Students graduating with college debt is the topic of “A Steep Climb for Indebted College Grads” in the most recent issue of Business Week magazine.  It tells of the horror stories of students graduating with mountains of college debt… $50,000; $75,000; $100,000 in debt before they ever get a job.  This is insane!

Towards the end of the article, there is a story of one young woman who graduated with $160,000 in private loans alone… just for her bachelor’s degree.  I assume she probably has at least another $15,000 in public loans on top of that.  This has got to stop!  At least she had the maturity to say “I have to deal with the consequences.”

There are two demons to blame for this astronomical rise in student debt.

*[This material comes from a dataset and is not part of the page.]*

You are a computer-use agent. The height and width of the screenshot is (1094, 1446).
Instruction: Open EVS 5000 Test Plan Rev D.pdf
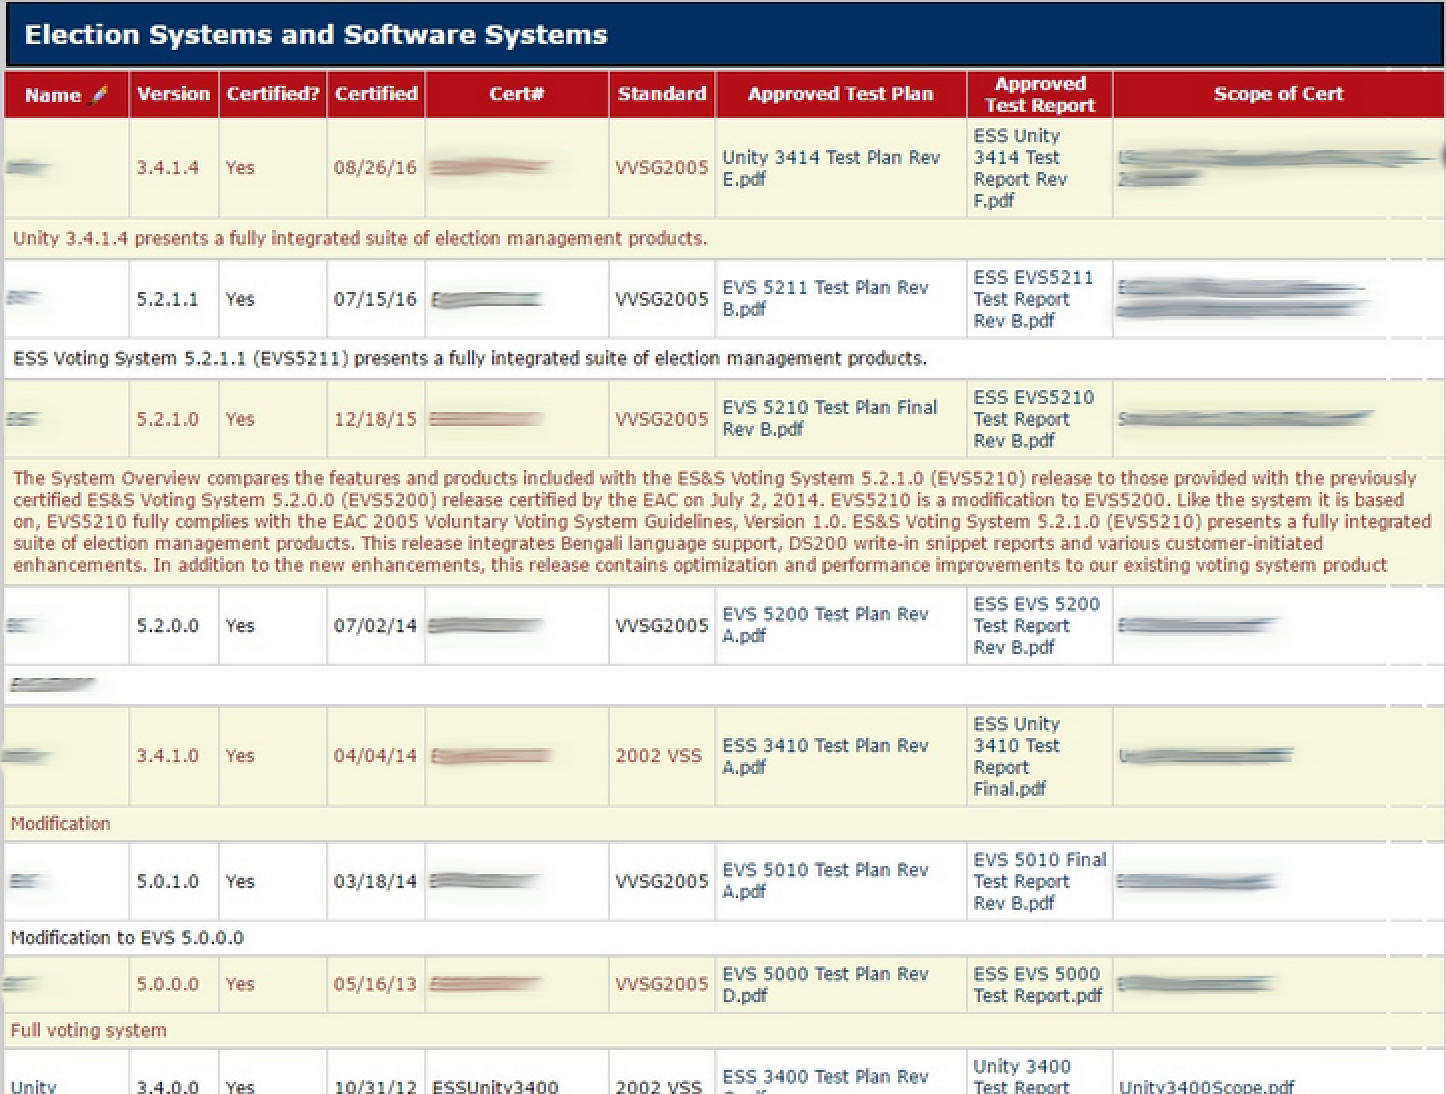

First… students really have no understanding of debt and what it does to you.  A few years ago, I was in a conversation with a student who asked me if $100,000 is a lot of money to borrow.  I had to do a double take at the question alone.  We need to better educate students on the nature of money.  Honestly, I think Rich Dad, Poor Dad by Robert Kiyosaki should be required reading in every high school.  I would be in far better shape if that book was available to me 25 years ago.

Second… the ideal of the “Best” college is killing our kids.  Students and parents alike have this perverse idea that there is only one “best” school for them, or only a handful.  Typically, this handful of schools comes out of some beauty pageant list, such as the “Best Colleges” issue of US News and World Report.  Students have got the idea that if they don’t get into one of only a small selection of colleges, then their future is shot.  Then when they do get into that one college, they put the rest of their life in hock to pay for it.

NEWSFLASH — There is no “Best” college.  There is only the best colleges for you.  Notice that colleges is plural, not singular.

This expectation of only one or two schools are the right schools is absurd and must come to an end.  There are over 3,000 colleges and universities in the United States.  It is a very easy process to find 6 to 10 very good fit schools for any student at a bare minimum.  And these schools will not break the bank when the student graduates.

I challenge all of the parents, students, guidance counselors and teachers reading this post to take a stand against these two pervasive problems.